** Begin DATA IN THIS EXERCISE **
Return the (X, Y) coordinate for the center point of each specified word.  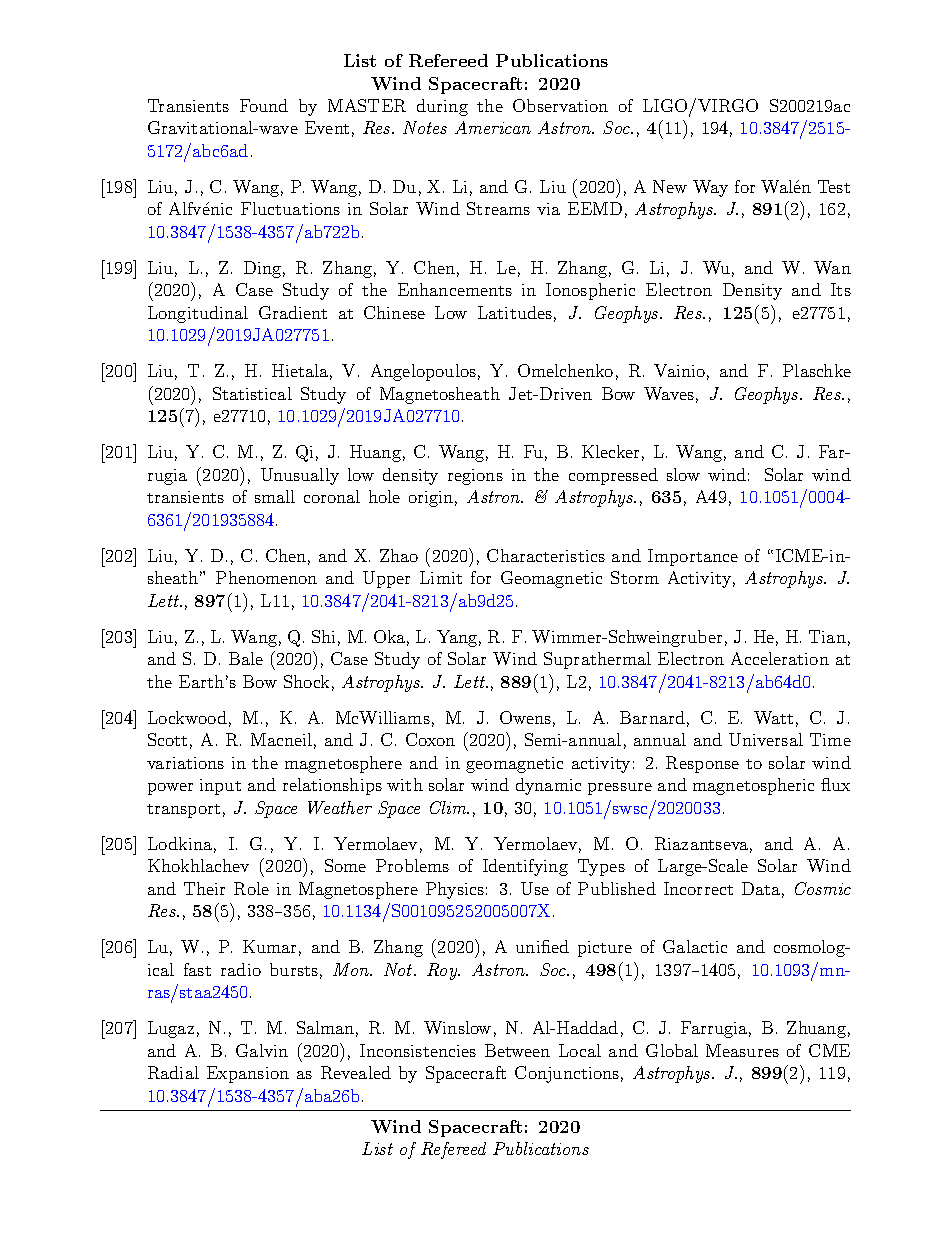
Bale (246, 658)
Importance (693, 557)
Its (841, 289)
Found (264, 105)
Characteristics (546, 555)
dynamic (548, 786)
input (220, 787)
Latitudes (515, 312)
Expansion (248, 1074)
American (493, 127)
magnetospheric (753, 786)
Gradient (293, 312)
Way (710, 188)
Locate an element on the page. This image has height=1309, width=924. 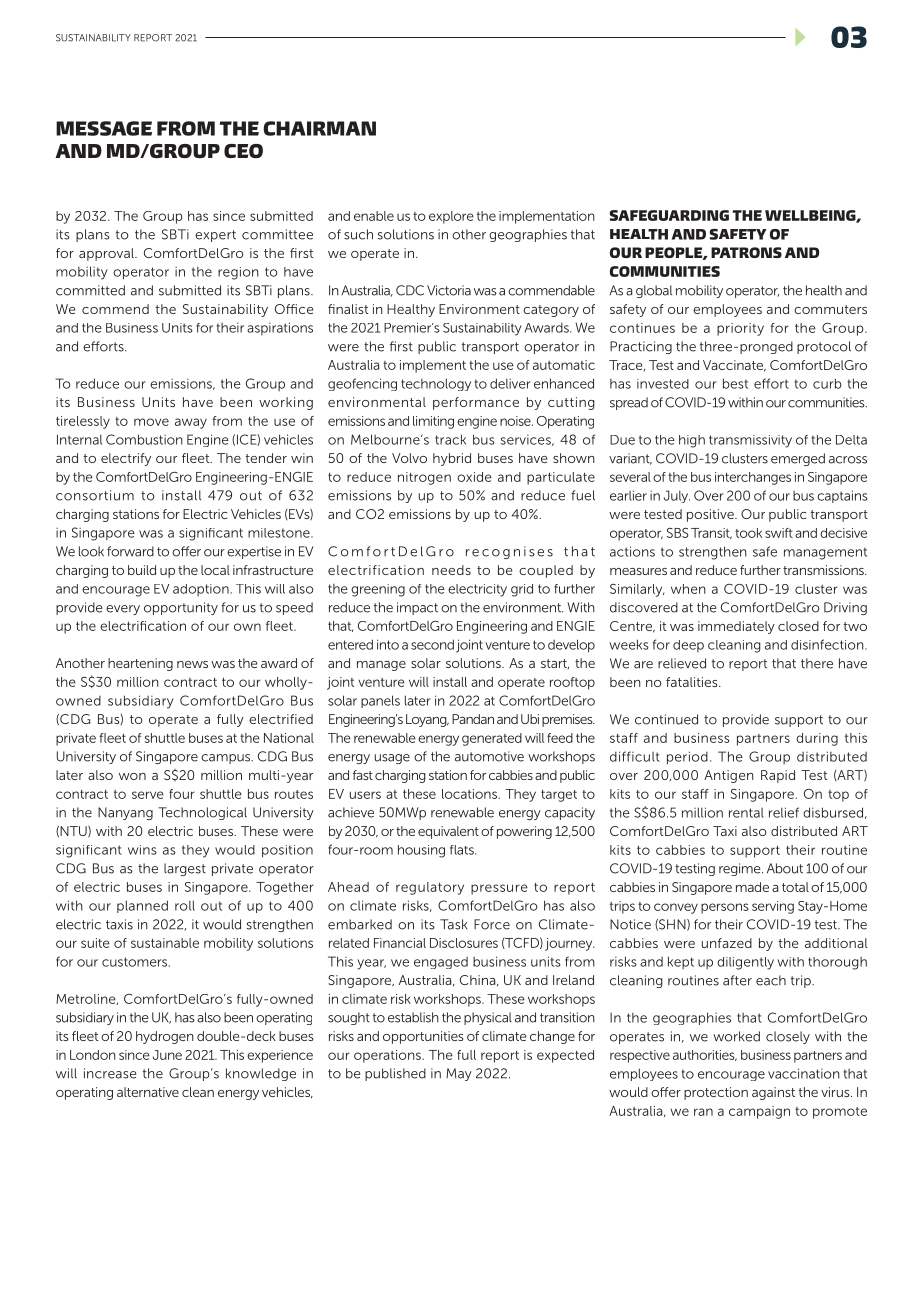
explore is located at coordinates (451, 217).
** End DATA IN THIS EXERCISE **
- [EXERCISE TASK]: Reproduce in full the part of the items above that opens with the line containing "Its (841, 289)" and closes with the line containing "Way (710, 188)", both lines included, shifting every coordinate value up by 139. Give only those lines.

- [ANSWER FOR THIS EXERCISE]:
Its (980, 428)
Found (403, 244)
Characteristics (685, 694)
dynamic (687, 925)
input (359, 926)
Latitudes (654, 451)
Expansion (387, 1213)
American (632, 266)
magnetospheric (892, 925)
Gradient (432, 451)
Way (849, 327)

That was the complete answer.